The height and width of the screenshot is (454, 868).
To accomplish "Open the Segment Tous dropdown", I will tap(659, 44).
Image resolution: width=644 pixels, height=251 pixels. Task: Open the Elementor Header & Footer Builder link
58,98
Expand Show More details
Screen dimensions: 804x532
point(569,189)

* * *

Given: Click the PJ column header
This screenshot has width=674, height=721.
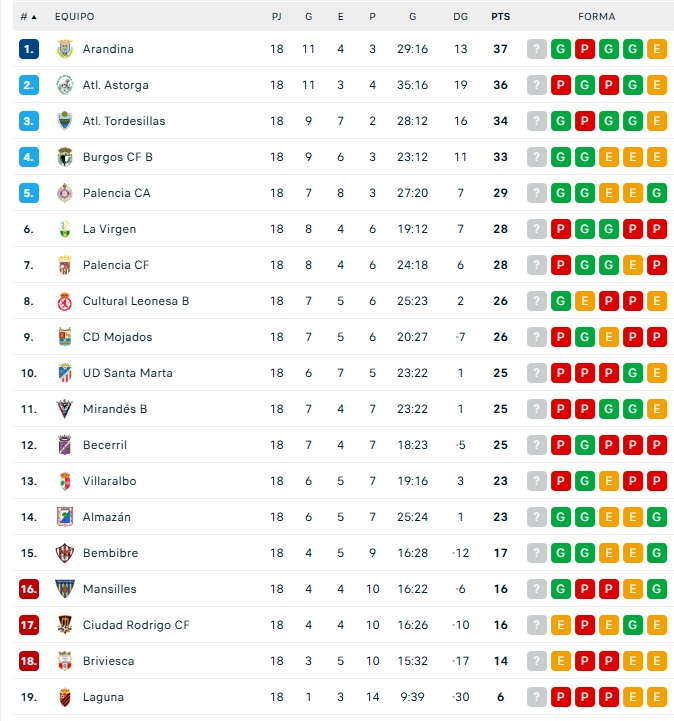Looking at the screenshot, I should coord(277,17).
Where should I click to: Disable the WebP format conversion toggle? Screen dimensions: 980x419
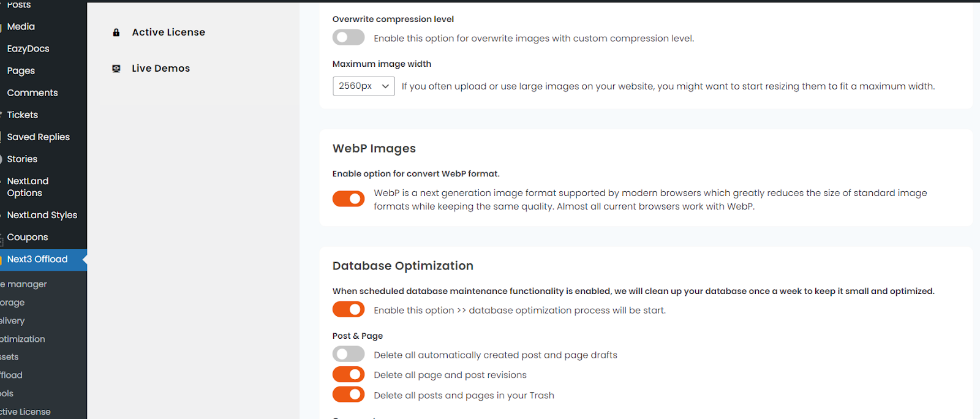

TRY IT: Using the entries above, reproduce word for word only the lines from the one that contains "Given: Click the PJ column header" to the one that contains "Where should I", both ends included, and drop every picture.

PROBLEM SOLUTION:
Given: Click the PJ column header
This screenshot has width=674, height=721.
Looking at the screenshot, I should coord(277,17).
Where should I click to: Disable the WebP format conversion toggle? Screen dimensions: 980x419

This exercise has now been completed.